A câmera/celular é o caderno de notas (notebook).
Será que com uma câmera de miseráveis 3 megapixels, alguém pode produzir um trabalho comercial? Sem luz, sem fundo adequado, sem tempo de exposição, sem tripé? O que só se obtém com aparato profissional e tempo de produção.
Proibir fotografar em nome do direito de imagem é manifestação histérica da propriedade, no sentido de controlar de "vigiar e punir", como ensinou Foucault.

Samplear é preciso
Coletivo brasileiro na internet combate o copyright em prol da
  generosidade intelectual.Veja.

Mas eu não estou só. O post manteve durante três dias média de mais de 500 acessos. Vários comentários, a grande maioria altamente favoráveis, inclusive colegas que são referência na UFPA, confira.
No Facebook o link foi replicado em diversos perfis de personalidades de destaque no mundo artístico e cultural.



Mas nós não estamos sós. Ontem, 18 de janeiro, aqueles que pensam uma internet pública, aberta, colaborativa, criativa, os amantes da liberdade de expressão na web, fizeram um dia de protesto contra a SOPA lei que autorizaria o Departamento de Justiça dos Estados Unidos e os detentores de direitos autorais a obter ordens judiciais contra sites que estejam facilitando ou infringindo os direitos de autor ou cometendo outros delitos e estejam fora da jurisdição estadunidense. O procurador-geral dos Estados Unidos poderia também requerer que empresas estadunidenses parem de negociar com estes sites, incluindo pedidos para que mecanismos de busca retirem referências a eles e os domínios destes sites sejam filtrados para que sejam dados como não existentes.
A internet para os cidadãos dos EUA sofreu um blackout.


Assim seria a WEB se a Lei de Combate à Pirataria Online fosse aprovada.
Advertia este sítio que abriga o maior banco de imagens sobre arquitetura do mundo.
É um projeto que seria impossível sob a SOPA.


O The Telegraph, jornal conservador inglês fez a melhor comparação: 
SOPA equivale ao esmagamento da prensa de Gutemberg.

Se posicionaram contra a SOPA as principais empresas que atuam na Internet como o Facebook, Twitter, Google, Yahoo!, LinkedIn, Mozilla, Wikimedia, Zynga, Amazon, eBay, Reddit, 4chan e 9GAG. Também organizações de direitos humanos, como Repórteres Sem Fronteiras e Human Rights Watch. A empresa de registro de domínios Go Daddy inicialmente apoiou a proposta. O posicionamento atraiu fúria de seus clientes, levando-a reconsiderar o apoio.

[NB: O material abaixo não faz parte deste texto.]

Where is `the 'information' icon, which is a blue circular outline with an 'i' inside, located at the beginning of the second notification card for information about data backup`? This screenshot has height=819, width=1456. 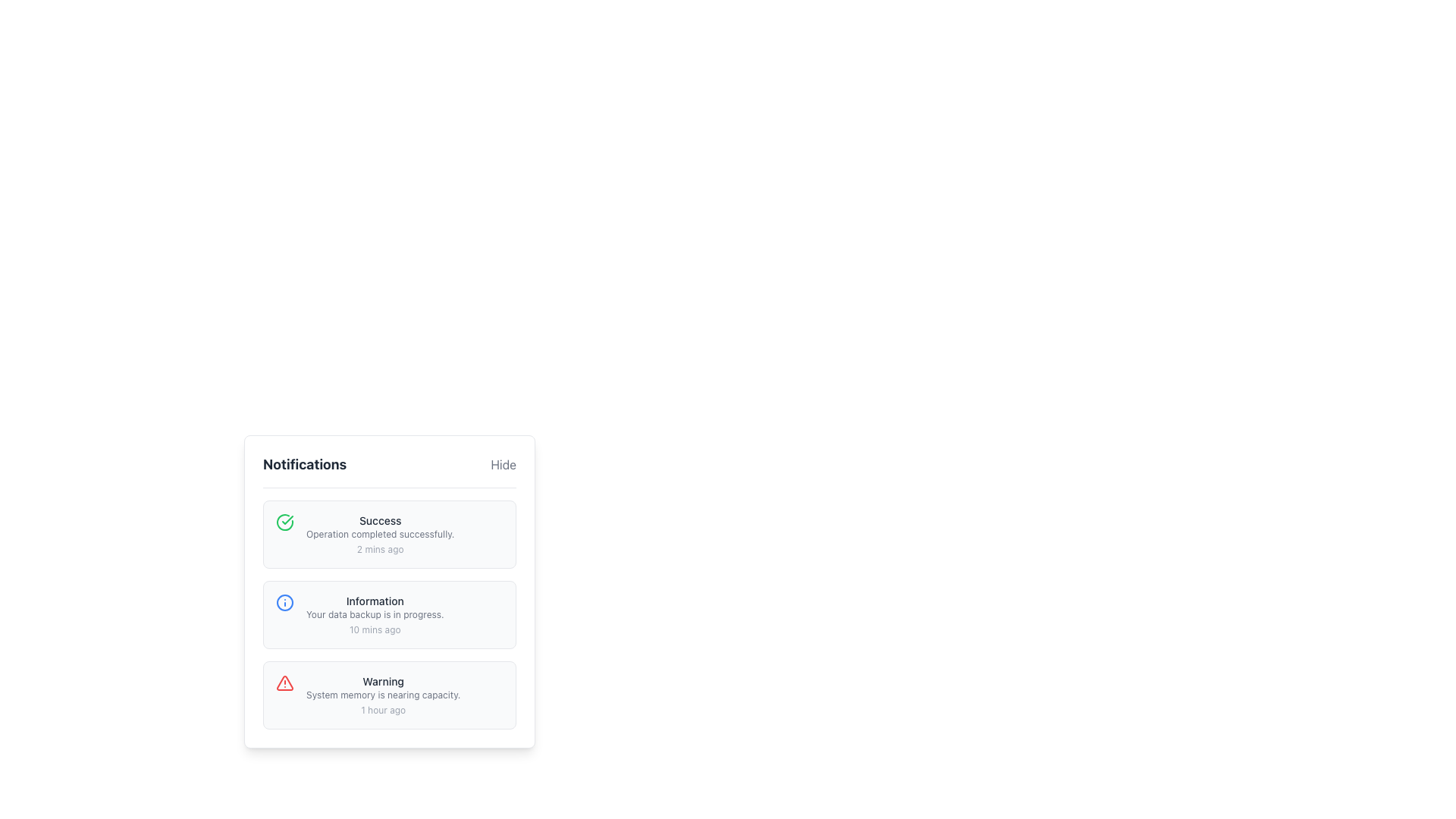
the 'information' icon, which is a blue circular outline with an 'i' inside, located at the beginning of the second notification card for information about data backup is located at coordinates (284, 601).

Eu vou te samplear, eu vou te roubar!
A Xirley na voz da Gaby Amarantos pode ser o grito-hino desta liberação-libertação.


Vou apresentar ao Conselho UNIVERsitário a proposta do prof. Haroldo Baleixe:
Que a UFPA não abrigue exposições que venham com este tipo de exigência.
A UNIVERsidade tem que ser vangarda.
Tem que ser guardiã dos valores humanos.
Tem que ser de todos e para todos, tem que ser UNIVERSAL.

P.S.: Paulo, resto são abobrinhas burocráticas que não merecem comentários.